I'm going to have to take this in steps. First I'll get the filter working in the one language I know and love, Bob Zale's PowerBASIC. Most of the utilities on my site are written with that. Then, once I understand the best ways to code it, I'll give the Nyquist a shot. There are some other Audacity filters that get done as dlls, and generating dlls in PB is trivially easy, so that might be another avenue. This won't be fast, but I'll check in if I make any progress.

 

[JoeESP9]

 

[audiotemp]

Page 4 (Figure 14.8.1) here gives a comparison of S-G to moving-average filtering. There's some Greek in there, too. Copyrighted, with permission granted to make one copy for personal use.

Also gonna get me some for this one.

 

[ConradH]

Thanks, I've got that one. The S-G just seems like it should be better, but the proof will be in the listening. I'm a bit worried because the code is starting to make sense.

I need a butter emoji.

 

[ConradH]

Progress report- I haven't programmed anything in a few years and can't believe how much I've forgotten, assuming I ever knew anything to begin with. I've got a little utility going where I can load and display wav data, and then operate on it. So far I'm just finding the best ways to do plain averaging filters, but will tackle the S-G soon. I've a ways to go before I understand things well enough to transfer the ideas to an Audacity filter, but I think it will be worth it.

I don't do VB, but there's a wonderful bit of work here that's helped me immensely- https://whenimbored.xfx.net/2011/01/fast-fourier-transform-written-in-vb/

 

[lilsatyre]

are you using nyquist for the visualization utility? if so, can you use the function to transform sound to an array type file? depending on what that looks like, I'd be happy to hop on the phone / skype and help you get the steps figured out for writing the s-g filter.

 

[ghazzer]

. . can't believe how much I've forgotten, assuming I ever knew anything to begin with.

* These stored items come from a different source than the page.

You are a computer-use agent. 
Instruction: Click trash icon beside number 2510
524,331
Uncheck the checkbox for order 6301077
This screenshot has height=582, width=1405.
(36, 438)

I read you '5 X 5'! Those older neurons and synapses don't seem to fire as well as they used to, until they have been substantially refreshed. Old neurons never die, they are just hard to find.

Keep up the good work - - -

 

[ConradH]

Ha, at this point I just have to slog through the stuff myself. It's the only way I learn. I've already got some working FFT routines in other programs, but it's the SG I really want, and I really want it as an Audacity plug-in. That page I linked shows how to code it quite well in VB. What I need to determine is how far to take it- do I need to calculate coefficients for various types, or is one or two hard-coded sets enough for audio use? That demo uses a lot of helper functions I'd rather not bother with. I also need to understand matrix stuff and how it might help, or not. I just realized that my present averaging filter needs to process in 32 bit, as trying to do everything in 16 bit with 16 bit data is going to overflow. Oddly, I used to work with image processing software that did FFTs, processed the result and then converted back to an image, so I'm pretty familiar with what it can do. Wasn't involved with the code though.